╭─ ОТРЫВОК

Скажите, где наши дети могут получить в вечное пользование великий и могучий русский язык? В тридцать ли этажей твой дом, в девять, в пять – в лучшем случае люди знают друг друга в лицо или даже по именам. Отец и мать заняты работой. В американских мультиках, что ли? В компьютерных стрелялках? В школе? Но большинство нынешних учителей родились в эпоху Ельцина, когда литература, насаждаемая в ту пору, была напичкана жаргоном и матерщиной. Человека создаёт среда. Школа, даже очень хорошая, может преподать литературный язык. Народный сохраняется в какой-то мере в малых городах. Деревня – создатель и хранитель языка – убита. Малые города объявлены экономически невыгодными.

И об образовании. Вот невыдуманная история из Ельца. Преподаватель робко спрашивает, о чём экзаменующаяся готова говорить.

– Об Анне Ахматовой.

– Замечательно.

– Ахматова писала стихи.

И молчание.

– Расскажите биографию поэтессы, о её времени. Вы помните, кто был мужем Анны Андреевны?

– Пушкин.

Не анекдот. Студентка получила свою тройку и через год будет учить литературе старшеклассников.

Иной раз чудится: над нашей страной раскололи зеркало тролля. Андерсен рассказал, что сталось с Каем, которому осколок зеркала попал в глаз.

Расколдовать нашу страну мы можем только сообща. Сказка нам всем очень бы помогла. А пока президент доволен министром образования: процент сдачи ЕГЭ из постыдного стал терпимым. И это при вдвое сниженных требованиях.

Никого из государственных мудрецов не заботит нарастающее невежество детей и юношества. Не понимают наши власти: утрата устоев жизни, поэзии жизни ведёт к политическим утратам народа и страны.

Так что профессор прав: уничтожение русского в русских самими русскими – милая явь.

Но Яковенко всё-таки плохо знает детскую литературу. Не в 60-е годы русские дети окунулись в сказочный мир, экспортированный из Европы, из Америки. Уже в 20-е годы пошла работа над духовной матрицей русского народа. Задача – вытравить религиозное сознание в детях. Вот тут государству и понадобилась новая сказка.

«Доктора Айболита» я любил ребёнком и школьником с той же преданностью, что и её автора Корнея Ивановича Чуковского. И только взрослым человеком узнал: сказка американская, но чудесно пересказанная. Автор – Хью Лофтинг.

В эти же годы – отнюдь не в 60-е – появился «Волшебник изумрудного города». Сказка Фрэнка Баума в переложении Волкова.

Английские сказки переводил Маршак. Михалкову надо было тоже проявить себя. Под его фамилией долго выходила сказка «Три поросёнка». О том, что это английский фольклор, мы узнали уже в эпоху развитого социализма.

╰─
╭─ ПРЕДОСТАВЛЕННЫЕ ЗАПИСИ

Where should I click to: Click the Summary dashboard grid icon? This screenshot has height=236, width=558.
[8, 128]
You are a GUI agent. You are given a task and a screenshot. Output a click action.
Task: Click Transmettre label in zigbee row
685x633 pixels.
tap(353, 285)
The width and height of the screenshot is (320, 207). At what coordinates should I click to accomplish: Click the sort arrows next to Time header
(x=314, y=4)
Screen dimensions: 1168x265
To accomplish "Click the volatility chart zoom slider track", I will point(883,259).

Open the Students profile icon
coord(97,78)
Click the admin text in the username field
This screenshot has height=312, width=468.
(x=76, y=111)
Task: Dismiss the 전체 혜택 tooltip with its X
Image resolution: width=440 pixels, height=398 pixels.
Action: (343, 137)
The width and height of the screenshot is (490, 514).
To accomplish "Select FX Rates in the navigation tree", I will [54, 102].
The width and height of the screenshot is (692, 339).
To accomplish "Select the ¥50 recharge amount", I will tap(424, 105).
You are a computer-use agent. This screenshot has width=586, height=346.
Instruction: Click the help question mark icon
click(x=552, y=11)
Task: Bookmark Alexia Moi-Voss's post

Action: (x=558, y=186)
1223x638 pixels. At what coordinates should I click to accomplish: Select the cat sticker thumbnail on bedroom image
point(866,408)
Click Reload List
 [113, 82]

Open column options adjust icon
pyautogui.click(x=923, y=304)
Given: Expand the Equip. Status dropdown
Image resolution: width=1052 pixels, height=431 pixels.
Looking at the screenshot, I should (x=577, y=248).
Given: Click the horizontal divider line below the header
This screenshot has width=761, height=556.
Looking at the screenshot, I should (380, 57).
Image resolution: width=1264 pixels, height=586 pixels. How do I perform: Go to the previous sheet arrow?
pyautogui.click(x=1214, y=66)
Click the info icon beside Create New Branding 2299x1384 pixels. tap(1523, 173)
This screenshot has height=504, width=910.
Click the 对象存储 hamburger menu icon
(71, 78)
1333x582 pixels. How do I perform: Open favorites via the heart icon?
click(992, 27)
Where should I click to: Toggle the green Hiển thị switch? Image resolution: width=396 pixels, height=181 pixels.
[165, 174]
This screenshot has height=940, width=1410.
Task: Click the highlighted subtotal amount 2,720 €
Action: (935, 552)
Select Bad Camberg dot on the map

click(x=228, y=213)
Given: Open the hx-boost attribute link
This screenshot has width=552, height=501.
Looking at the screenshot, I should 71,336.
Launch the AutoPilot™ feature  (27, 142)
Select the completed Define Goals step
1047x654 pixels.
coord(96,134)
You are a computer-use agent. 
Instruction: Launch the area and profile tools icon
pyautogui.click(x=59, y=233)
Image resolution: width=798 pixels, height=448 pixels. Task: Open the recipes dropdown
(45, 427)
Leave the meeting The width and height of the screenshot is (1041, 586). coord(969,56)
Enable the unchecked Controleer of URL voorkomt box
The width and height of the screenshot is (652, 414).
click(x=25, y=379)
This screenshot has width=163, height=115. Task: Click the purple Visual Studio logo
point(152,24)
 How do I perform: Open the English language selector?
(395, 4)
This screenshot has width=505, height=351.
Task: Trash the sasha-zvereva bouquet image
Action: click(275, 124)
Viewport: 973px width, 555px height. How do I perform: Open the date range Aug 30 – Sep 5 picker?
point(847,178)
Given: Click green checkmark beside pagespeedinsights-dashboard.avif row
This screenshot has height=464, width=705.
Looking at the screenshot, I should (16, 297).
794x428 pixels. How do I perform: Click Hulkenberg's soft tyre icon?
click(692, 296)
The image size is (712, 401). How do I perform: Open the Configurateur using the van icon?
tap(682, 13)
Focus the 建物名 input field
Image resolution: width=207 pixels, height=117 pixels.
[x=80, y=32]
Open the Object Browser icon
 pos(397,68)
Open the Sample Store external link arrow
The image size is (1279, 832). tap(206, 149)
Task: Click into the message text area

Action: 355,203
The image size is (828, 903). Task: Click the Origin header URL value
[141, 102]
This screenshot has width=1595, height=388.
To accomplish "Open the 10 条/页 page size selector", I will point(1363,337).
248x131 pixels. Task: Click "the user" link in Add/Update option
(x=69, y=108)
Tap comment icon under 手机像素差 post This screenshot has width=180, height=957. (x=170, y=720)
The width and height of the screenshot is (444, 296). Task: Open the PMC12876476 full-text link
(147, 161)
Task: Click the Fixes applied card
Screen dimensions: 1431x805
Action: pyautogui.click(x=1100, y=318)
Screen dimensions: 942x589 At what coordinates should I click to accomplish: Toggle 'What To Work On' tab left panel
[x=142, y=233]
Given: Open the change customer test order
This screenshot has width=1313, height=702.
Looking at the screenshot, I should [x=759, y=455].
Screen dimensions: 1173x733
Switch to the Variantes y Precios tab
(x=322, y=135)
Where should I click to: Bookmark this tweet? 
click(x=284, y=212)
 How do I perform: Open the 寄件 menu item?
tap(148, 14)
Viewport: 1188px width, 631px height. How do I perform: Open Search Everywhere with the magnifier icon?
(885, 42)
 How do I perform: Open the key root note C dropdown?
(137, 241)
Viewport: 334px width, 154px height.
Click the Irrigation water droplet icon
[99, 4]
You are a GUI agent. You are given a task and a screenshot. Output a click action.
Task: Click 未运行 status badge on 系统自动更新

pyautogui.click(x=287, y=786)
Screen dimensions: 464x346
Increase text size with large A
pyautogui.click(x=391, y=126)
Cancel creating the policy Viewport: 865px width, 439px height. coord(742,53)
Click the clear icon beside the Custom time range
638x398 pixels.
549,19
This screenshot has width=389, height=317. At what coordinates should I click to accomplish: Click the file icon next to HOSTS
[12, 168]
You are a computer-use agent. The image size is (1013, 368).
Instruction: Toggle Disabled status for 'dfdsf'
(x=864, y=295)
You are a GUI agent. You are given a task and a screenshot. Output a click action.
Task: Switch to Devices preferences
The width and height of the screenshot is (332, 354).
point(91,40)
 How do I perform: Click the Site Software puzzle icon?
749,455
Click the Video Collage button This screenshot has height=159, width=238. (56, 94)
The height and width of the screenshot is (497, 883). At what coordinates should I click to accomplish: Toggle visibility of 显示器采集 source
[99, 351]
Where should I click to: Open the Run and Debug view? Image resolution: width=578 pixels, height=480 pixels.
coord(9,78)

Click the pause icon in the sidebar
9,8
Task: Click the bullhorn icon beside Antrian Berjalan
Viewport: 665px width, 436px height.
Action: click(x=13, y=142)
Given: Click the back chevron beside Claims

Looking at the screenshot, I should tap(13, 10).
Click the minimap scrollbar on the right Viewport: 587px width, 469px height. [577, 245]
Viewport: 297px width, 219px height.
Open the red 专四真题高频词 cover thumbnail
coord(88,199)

╰─

• ЧТО СДЕЛАТЬ
[A] Измените в отрывке фрагмент, который начинается со слов «Но Яковенко всё-таки» и заканчивается словами «эпоху развитого социализма.»: замените в нем «Маршак» на «Заходер».
[B] Продолжите отрывок о русском языке и детских сказках, начав сразу после его последнего предложения.
Записи никак не связаны с отрывком.

• ОТВЕТЫ ПО ЗАДАНИЯМ
[A]
Но Яковенко всё-таки плохо знает детскую литературу. Не в 60-е годы русские дети окунулись в сказочный мир, экспортированный из Европы, из Америки. Уже в 20-е годы пошла работа над духовной матрицей русского народа. Задача – вытравить религиозное сознание в детях. Вот тут государству и понадобилась новая сказка.

«Доктора Айболита» я любил ребёнком и школьником с той же преданностью, что и её автора Корнея Ивановича Чуковского. И только взрослым человеком узнал: сказка американская, но чудесно пересказанная. Автор – Хью Лофтинг.

В эти же годы – отнюдь не в 60-е – появился «Волшебник изумрудного города». Сказка Фрэнка Баума в переложении Волкова.

Английские сказки переводил Заходер. Михалкову надо было тоже проявить себя. Под его фамилией долго выходила сказка «Три поросёнка». О том, что это английский фольклор, мы узнали уже в эпоху развитого социализма.

[B]
Что это было – не знаю. Сначала практически воровство, плагиат. Потом признание заимствования. Впрочем, все пересказы превосходили оригиналы. Приобщали тёмный народ к мировой культуре? Отсекали русского человека от его корней с раннего детства? Стремились скорейшим образом создать советскую сказку, а пока не родилась, занимали детские головы образами, взятыми напрокат у англичан, у французов, у американцев, у немцев? Но самое-то главное – издавались лучшие в мире книги.

В 1-м классе, во 2-м, в 3-м, а это 1944–1945 годы, любимые мои сказки, которые я брал в сельских библиотеках, – «Мастер Мартин-бочар и его подмастерья» Гоф­мана, «Маленький Мук» и «Карлик Нос» Гауфа, «Сказки братьев Гримм». А ведь война шла с немцами.

Не только издавались детские книги, но снимались на киностудиях сказки. «Василиса Прекрасная» вышла в 1939 году. В 1939-м страна воевала с Финляндией. В 1941 году Александр Роу снял третий свой фильм «Конёк-Горбунок», а в 1944-м – «Кащея Бессмертного»: страшноватую, но самую любимую советскими детьми кинокартину. Сталин очень даже пёкся о нашей русской «матрице». Она была в нас весьма надёжная.

Нет, не покалечили нашу «матрицу» иноземные книги в 60-е годы. Мои дети в 4–5 лет знали на­изусть «Песнь о Гайавате» в переводе Бунина, увлекались смешными сказками острова Маврикий, а чуть позже их любимым фильмом и книгой стала «Рукопись, найденная в Сарагосе» Потоцкого.

Русской «матрице» никакие беды не грозят, если в её основе «У Лукоморья дуб зелёный», «Конёк-Горбунок», сказки о Тереме-Теремке и о Василисе Прекрасной.

Сегодня трансформация основ культуры нашего народа тщательно организована и проводится в жизнь нашей страны попустительством власти и неустанной разрушительной работой врагов России. Не Мэри Поппинс страшна русской духовной матрице, не Винни-Пух. Страшно другое. Детей России с первых дней правления Ельцина лишили природных богатств страны, будущего, книг и подменили отечественные мультики, не ахти какие русские, на бешеного темпа американские. Вместо Василисы Прекрасной – Человек-паук. И жизнь затянуло «паутиной».

Свою сказку «Златоборье» – напечатаны первые две части из четырёх – читатели противопоставляют «Гарри Поттеру», но я не могу издать её с 1989 года!

Что же это за цензура такая в демократической стране, где президент всё время говорит о воспитании патриотизма и любви к Родине?

Цензура на русское?

Никакая военная мощь не спасёт государство и народ от пол­зучей плесени, медленно и верно пожирающей нашу русскую «матрицу» в каждом из нас. Я эту статью и для Шойгу пишу.

Помните, была величайшая Русская империя? В один день не стало.

Помните могучий Советский Союз? Проснулись однажды в августе, а его нет.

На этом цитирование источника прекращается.